The Independent Trustees assessed (a) comparative fee and expense information for other funds as selected and analyzed by a nationally recognized independent service provider; (b) information regarding fees charged by Davis Advisors to other advisory clients, which includes other funds it advises, other funds which it sub-advises, private accounts, and managed money/wrap clients, as well as the differences in the services provided to such other clients; and (c) the fee schedule of each of the Funds, including an assessment of the fee waiver and expense limitation agreement that is in place for each Fund.

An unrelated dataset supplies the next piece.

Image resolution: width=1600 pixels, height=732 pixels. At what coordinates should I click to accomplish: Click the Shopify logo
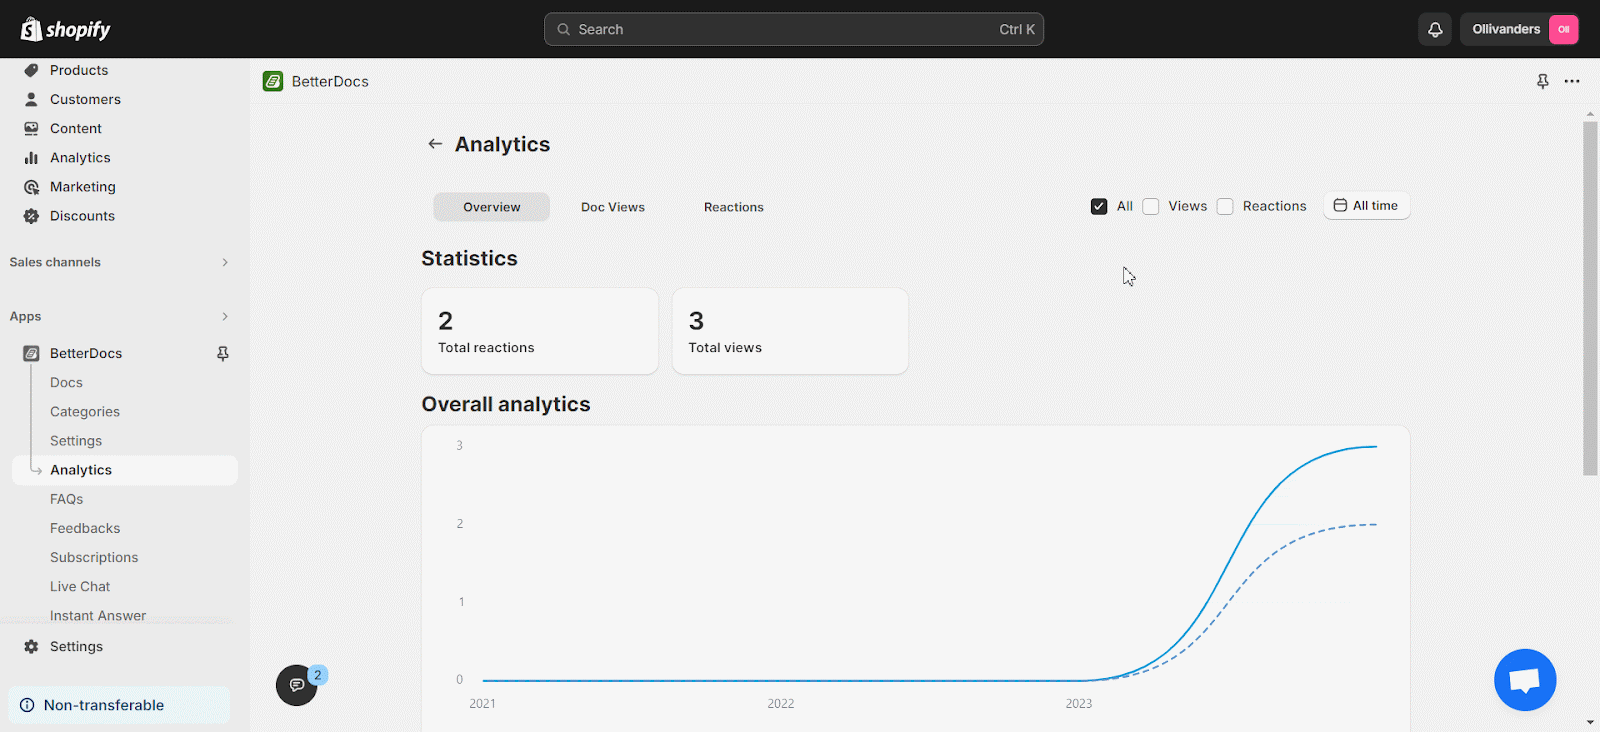(x=64, y=29)
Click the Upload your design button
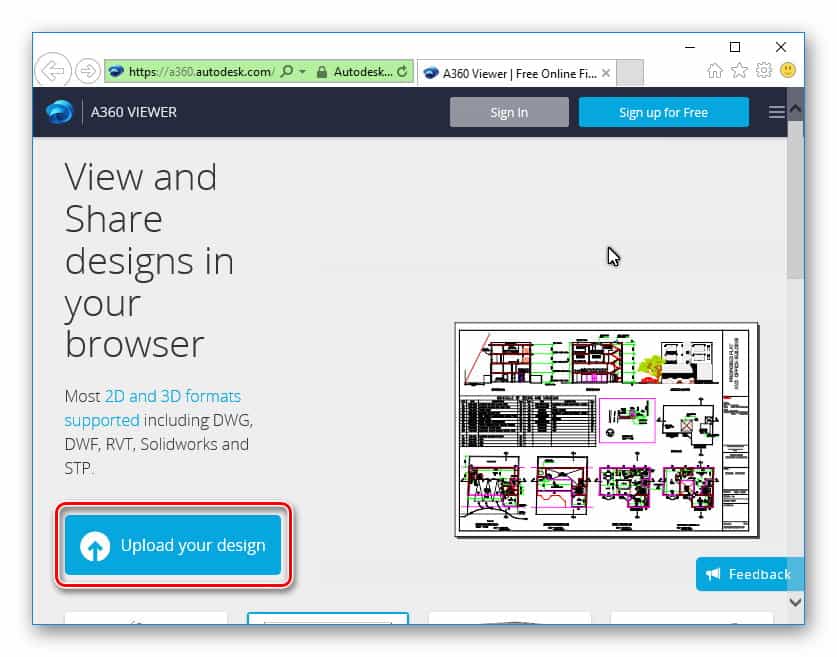The width and height of the screenshot is (837, 657). click(173, 546)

The Independent Trustees reviewed the management fee schedule and expense ratio for each Fund, noting that each of the Funds currently has in place a fee waiver and expense reimbursement agreement, the profitability of each Fund to Davis Advisors, the extent to which economies of scale might be realized if the Funds’ net assets increase, and whether the fee schedules reflect those potential economies of scale at this time. The Independent Trustees considered the nature, quality, and extent of the services being provided to each Fund and the costs incurred by Davis Advisors in providing such services. The Independent Trustees considered various potential benefits that Davis Advisors may receive in connection with the services it provides under the Advisory Agreement with the Funds, including a review of portfolio brokerage practices. The Independent Trustees noted that Davis Advisors does not use client commissions to pay for publications, both paper-based or electronic, that are available to the general public or for research reports that are created by parties other than the broker-dealers providing trade execution, clearing, and/or settlement services to the Funds. The Independent Trustees also considered the potential for any fall-out benefits that may be realized by Davis Advisors as a result of its relationship with the Funds.
The Independent Trustees compared the fees paid to Davis Advisors by the Funds with those paid by Davis Advisors’ advised and sub-advised clients, private account clients, and managed money/wrap clients. To the extent sub-advised, private account, or managed money/wrap fees were lower than fees paid by the Funds, the Independent Trustees noted that the range of services provided to the Funds is more extensive, with greater risks associated with operating SEC-registered, actively managed exchange-traded funds. Serving as the primary adviser for actively managed exchange-traded funds is more work because of the complex overlay of regulatory, tax, and accounting issues, which are unique to exchange-traded funds. The Independent Trustees considered the investments necessary to manage the Funds, including the areas of risk oversight, information technology, which includes maintenance of the Davis ETFs website, and compliance. With respect to risk, the Independent Trustees noted that not only have regulations become more complex and burdensome, but the scrutiny of regulators and shareholders has also become more intense. The Independent Trustees concluded that reasonable justifications existed for any differences between the fee rates for the Funds and Davis Advisors’ other lines of business.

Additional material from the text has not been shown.